CUPE members are keeping up their protest against the government’s attempt to remove their rights. About 500 CUPE members came out in force outside government buildings on King St. in Fredericton on April 12 to demand a fair wage for nursing home workers and all public service workers in New Brunswick.
About a month ago, an overwhelming majority of the 4,000 nursing home employees represented by CUPE voted in favour of a strike, after being without a contract for more than two years. In response to the strike vote, the Higgs government obtained a court order to prevent job action, and then refused the union’s demand for binding arbitration. The government’s offer at the bargaining table is well below the union demand for a wage increase representing about one dollar an hour for a resident attendant.
The April 12 rally was even bigger than the “Rally for Fair Wages” on March 19 outside the provincial legislature when the Higgs government tabled its budget.
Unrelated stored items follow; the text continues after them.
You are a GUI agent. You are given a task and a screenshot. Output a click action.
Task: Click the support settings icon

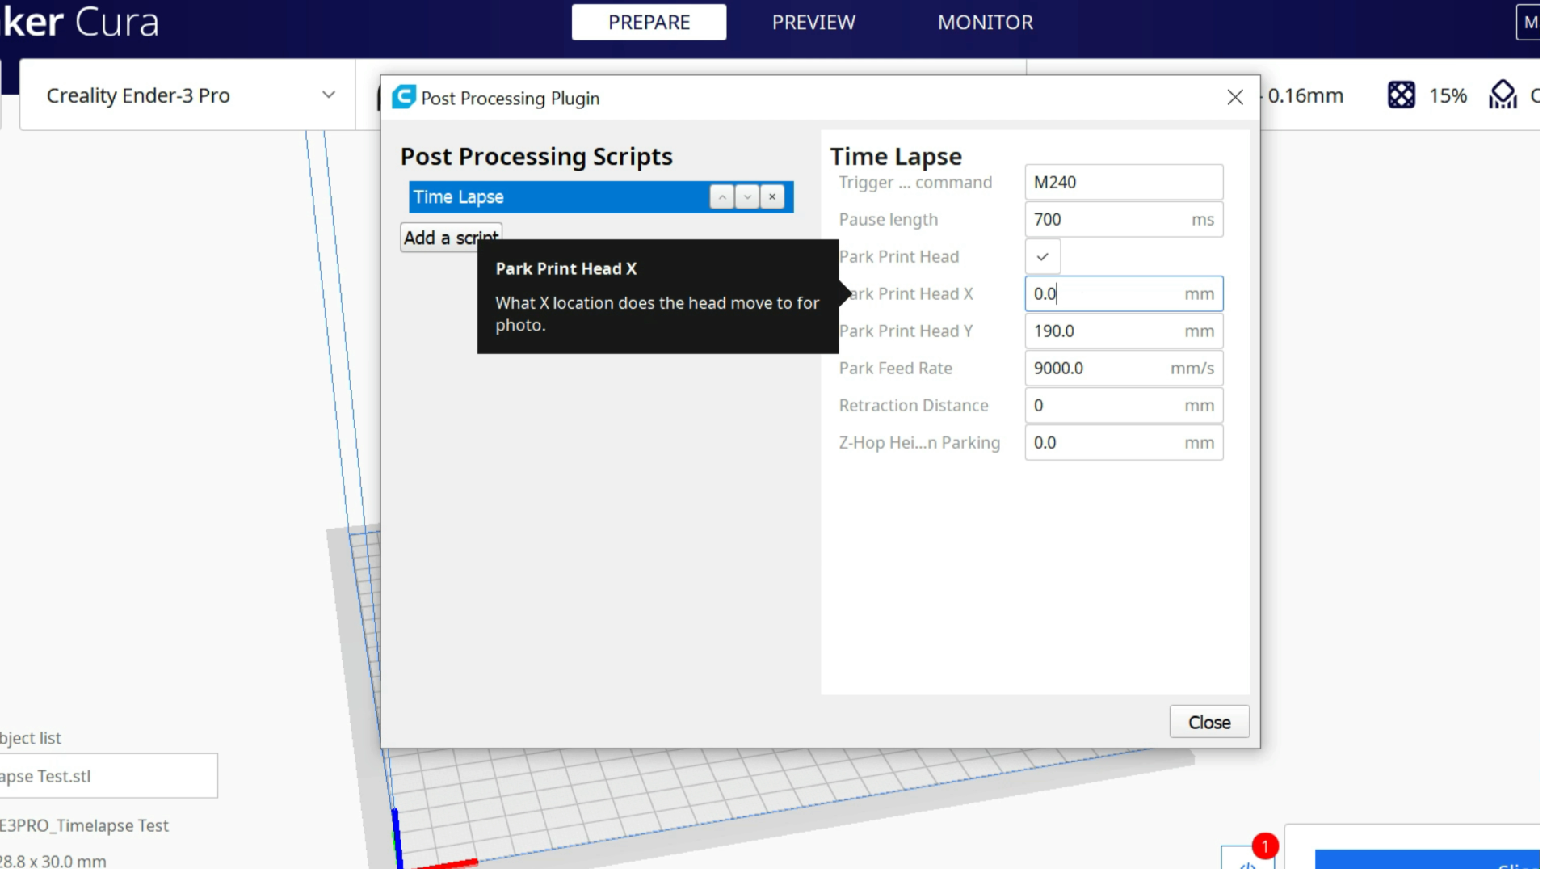1503,95
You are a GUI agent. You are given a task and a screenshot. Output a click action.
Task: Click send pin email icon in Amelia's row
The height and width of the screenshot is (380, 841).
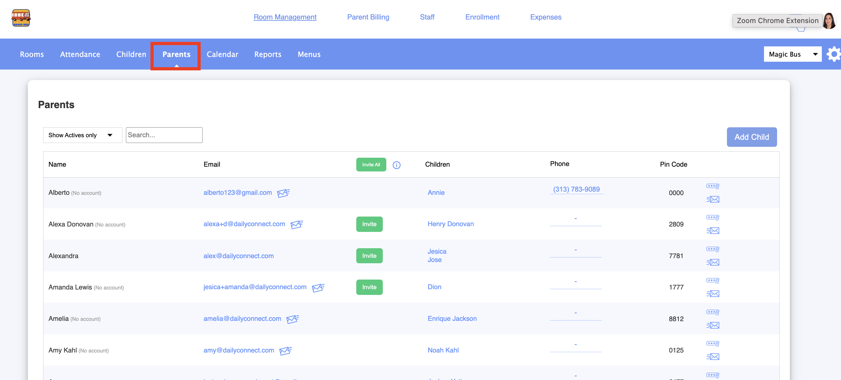(x=713, y=325)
Speakers on April 12 included CUPE NB president Danny Légère and Sharon Teare, president of the NB Council of Nursing Home Unions.
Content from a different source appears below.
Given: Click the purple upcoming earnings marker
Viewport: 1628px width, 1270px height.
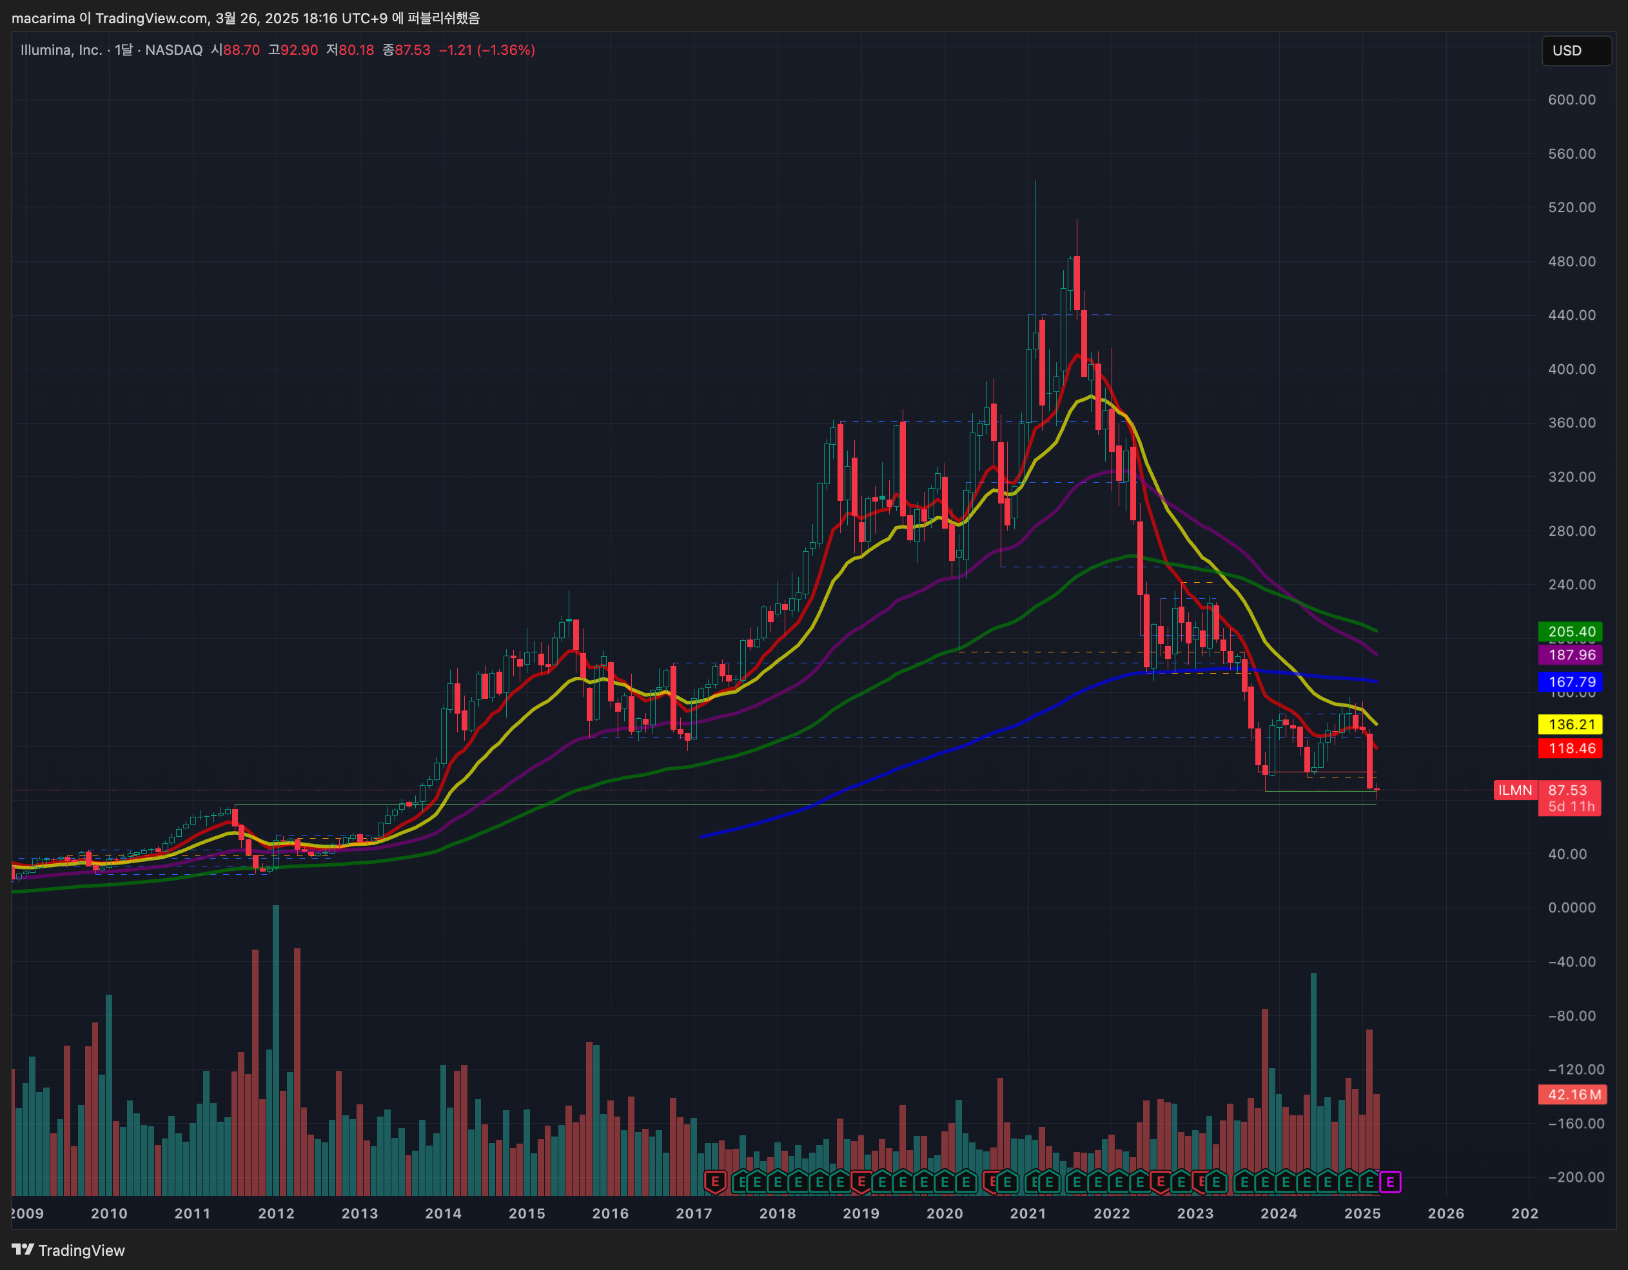Looking at the screenshot, I should pos(1389,1182).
CUPE National president Mark Hancock also spoke at the rally about the need to keep up the pressure on the government for fair wages. In an interview with the NB Media Co-op, Hancock said that the CUPE national office in Ottawa has its eye on the situation in New Brunswick because of the effective way that CUPE NB has engaged its members here. “It’s been decades, since 1992, since we’ve seen this level of engagement in New Brunswick,” Hancock said, adding that the model CUPE NB is using to organize members can be used across the country in other public sector struggles with government employers.
“We’re tired of our workers paying the price for government mis-management,” Hancock said. Referencing premier Higgs, he said that “CUPE has the resources to meet them in the courts, and the people to meet them in the streets.”
Also at the rally were Green Party representatives Megan Mitton (MLA, Memramcook-Tantramar) and Kevin Arseneau (MLA, Kent North). Green Party leader David Coon was in a meeting of the Standing Committee on Estimates and Fiscal Policy inside the legislature.
Susan O’Donnell is an editorial board member of the NB Media Co-op.